Activity:
Gather every line below where "will" appears.

Saved data entries
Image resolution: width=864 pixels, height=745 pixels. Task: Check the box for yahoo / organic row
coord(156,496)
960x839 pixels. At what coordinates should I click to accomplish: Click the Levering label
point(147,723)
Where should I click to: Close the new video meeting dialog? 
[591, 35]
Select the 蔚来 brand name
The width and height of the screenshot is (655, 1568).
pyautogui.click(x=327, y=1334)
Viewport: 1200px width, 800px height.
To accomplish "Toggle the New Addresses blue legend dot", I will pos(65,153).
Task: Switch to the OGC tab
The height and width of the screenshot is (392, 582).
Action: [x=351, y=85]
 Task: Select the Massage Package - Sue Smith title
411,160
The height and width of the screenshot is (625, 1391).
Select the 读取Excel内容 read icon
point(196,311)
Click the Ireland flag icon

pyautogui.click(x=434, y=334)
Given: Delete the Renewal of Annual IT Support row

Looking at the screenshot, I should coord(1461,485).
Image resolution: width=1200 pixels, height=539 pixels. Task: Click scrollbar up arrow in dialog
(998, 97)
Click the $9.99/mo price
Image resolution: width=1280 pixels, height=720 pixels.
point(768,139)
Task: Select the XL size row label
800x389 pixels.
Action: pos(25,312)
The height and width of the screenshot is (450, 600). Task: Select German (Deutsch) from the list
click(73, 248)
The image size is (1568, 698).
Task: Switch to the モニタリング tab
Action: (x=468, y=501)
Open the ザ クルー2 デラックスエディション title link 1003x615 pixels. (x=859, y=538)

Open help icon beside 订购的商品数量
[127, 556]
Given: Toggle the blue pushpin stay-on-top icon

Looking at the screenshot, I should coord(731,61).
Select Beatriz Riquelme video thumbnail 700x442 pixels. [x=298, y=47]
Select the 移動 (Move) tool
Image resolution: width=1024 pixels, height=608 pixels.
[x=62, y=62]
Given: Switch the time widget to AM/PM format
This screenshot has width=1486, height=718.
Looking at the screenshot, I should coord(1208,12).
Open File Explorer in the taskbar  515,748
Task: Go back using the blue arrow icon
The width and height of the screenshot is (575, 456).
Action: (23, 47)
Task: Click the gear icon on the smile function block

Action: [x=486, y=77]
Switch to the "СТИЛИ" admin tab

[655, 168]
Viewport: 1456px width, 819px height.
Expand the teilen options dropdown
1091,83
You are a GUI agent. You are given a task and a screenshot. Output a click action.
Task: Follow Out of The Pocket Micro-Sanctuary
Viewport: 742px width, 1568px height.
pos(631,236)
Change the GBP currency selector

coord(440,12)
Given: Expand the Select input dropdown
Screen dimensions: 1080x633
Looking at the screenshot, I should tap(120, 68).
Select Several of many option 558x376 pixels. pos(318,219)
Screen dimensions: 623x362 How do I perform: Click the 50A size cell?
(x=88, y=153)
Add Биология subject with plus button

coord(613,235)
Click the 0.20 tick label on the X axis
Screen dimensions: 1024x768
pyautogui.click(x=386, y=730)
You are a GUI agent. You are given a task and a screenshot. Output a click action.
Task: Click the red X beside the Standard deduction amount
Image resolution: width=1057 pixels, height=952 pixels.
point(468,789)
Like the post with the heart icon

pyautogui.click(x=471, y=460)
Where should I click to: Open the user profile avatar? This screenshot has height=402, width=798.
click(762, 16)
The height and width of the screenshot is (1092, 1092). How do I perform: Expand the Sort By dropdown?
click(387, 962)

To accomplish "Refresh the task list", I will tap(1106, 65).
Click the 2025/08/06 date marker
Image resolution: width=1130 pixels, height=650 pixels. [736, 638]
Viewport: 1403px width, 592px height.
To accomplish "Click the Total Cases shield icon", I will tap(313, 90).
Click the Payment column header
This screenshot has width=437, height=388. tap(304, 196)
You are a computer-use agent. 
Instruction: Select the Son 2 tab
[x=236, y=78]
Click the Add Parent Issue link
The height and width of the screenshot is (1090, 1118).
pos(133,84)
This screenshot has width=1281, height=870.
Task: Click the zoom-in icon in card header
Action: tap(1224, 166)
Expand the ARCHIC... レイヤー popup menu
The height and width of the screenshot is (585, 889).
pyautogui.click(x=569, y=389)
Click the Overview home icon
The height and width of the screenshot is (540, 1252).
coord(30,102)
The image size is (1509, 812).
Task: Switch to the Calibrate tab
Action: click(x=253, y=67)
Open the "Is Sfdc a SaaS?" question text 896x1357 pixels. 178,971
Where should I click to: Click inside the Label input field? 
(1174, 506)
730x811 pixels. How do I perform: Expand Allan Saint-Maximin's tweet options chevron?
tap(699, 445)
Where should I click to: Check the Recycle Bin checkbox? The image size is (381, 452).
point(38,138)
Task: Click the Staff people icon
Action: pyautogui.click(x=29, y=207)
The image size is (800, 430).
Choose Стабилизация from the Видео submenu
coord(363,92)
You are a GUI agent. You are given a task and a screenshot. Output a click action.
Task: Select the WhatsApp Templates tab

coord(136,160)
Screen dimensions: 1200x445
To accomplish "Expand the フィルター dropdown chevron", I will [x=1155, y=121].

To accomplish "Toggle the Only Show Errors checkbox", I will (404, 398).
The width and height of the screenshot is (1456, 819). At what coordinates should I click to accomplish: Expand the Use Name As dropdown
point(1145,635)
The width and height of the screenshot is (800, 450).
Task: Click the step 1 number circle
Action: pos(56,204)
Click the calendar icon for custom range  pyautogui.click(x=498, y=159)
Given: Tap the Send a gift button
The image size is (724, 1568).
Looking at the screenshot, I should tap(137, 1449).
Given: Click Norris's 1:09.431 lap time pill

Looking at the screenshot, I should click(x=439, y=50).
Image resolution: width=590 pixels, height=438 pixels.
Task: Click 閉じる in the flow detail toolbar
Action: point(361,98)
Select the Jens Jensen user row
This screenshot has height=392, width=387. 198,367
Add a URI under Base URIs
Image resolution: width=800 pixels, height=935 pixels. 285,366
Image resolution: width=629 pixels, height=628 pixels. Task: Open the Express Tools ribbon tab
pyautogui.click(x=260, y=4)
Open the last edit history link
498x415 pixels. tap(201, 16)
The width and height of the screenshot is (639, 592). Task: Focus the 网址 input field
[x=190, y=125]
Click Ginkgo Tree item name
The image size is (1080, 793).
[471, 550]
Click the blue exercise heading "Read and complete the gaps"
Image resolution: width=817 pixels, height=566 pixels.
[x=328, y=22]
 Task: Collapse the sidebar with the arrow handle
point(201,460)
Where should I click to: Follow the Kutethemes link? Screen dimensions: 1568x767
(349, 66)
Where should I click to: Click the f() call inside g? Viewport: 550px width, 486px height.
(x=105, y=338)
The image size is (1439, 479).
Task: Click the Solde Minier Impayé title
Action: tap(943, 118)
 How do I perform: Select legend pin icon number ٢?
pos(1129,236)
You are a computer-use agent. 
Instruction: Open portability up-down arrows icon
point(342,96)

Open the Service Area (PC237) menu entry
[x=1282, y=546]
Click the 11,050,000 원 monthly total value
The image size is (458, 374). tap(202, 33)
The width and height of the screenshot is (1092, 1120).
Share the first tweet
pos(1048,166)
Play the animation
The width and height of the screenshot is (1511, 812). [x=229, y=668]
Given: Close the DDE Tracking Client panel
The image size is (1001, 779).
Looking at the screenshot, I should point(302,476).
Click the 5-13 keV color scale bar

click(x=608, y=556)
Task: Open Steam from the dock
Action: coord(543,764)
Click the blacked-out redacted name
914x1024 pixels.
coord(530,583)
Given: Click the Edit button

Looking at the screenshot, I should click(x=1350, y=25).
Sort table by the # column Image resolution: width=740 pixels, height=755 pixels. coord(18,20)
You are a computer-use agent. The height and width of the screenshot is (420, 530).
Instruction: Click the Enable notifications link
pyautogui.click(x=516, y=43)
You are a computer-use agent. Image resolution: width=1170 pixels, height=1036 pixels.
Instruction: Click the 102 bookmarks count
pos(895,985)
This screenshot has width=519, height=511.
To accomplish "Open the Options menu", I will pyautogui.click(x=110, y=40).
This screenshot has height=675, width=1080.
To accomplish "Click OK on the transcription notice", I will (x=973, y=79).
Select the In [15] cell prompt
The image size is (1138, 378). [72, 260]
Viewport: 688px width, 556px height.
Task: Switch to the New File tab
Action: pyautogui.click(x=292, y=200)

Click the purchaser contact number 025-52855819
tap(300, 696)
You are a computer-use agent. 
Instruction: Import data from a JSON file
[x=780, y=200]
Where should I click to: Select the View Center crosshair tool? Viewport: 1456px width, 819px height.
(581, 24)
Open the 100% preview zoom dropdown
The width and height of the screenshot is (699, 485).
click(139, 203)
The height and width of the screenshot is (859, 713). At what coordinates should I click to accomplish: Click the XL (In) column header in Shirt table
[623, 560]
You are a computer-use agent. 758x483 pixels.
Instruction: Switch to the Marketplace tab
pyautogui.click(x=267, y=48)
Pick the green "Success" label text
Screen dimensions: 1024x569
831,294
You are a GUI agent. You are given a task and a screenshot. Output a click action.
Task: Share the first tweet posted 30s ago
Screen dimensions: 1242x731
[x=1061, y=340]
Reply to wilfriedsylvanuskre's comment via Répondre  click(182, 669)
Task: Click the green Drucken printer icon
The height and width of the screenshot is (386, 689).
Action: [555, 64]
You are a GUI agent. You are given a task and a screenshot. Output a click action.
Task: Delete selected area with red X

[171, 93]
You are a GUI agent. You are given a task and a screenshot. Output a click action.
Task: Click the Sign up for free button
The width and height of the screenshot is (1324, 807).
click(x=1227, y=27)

Exercise response:
To accomplish "Toggle the New Addresses blue legend dot", I will pos(65,153).
To accomplish "Refresh the task list", I will tap(1106, 65).
To accomplish "Click the Total Cases shield icon", I will tap(313, 90).
To accomplish "Expand the フィルター dropdown chevron", I will [x=1155, y=121].
To accomplish "Toggle the Only Show Errors checkbox", I will (404, 398).
To accomplish "Open the Options menu", I will pyautogui.click(x=110, y=40).
To accomplish "Click OK on the transcription notice", I will (x=973, y=79).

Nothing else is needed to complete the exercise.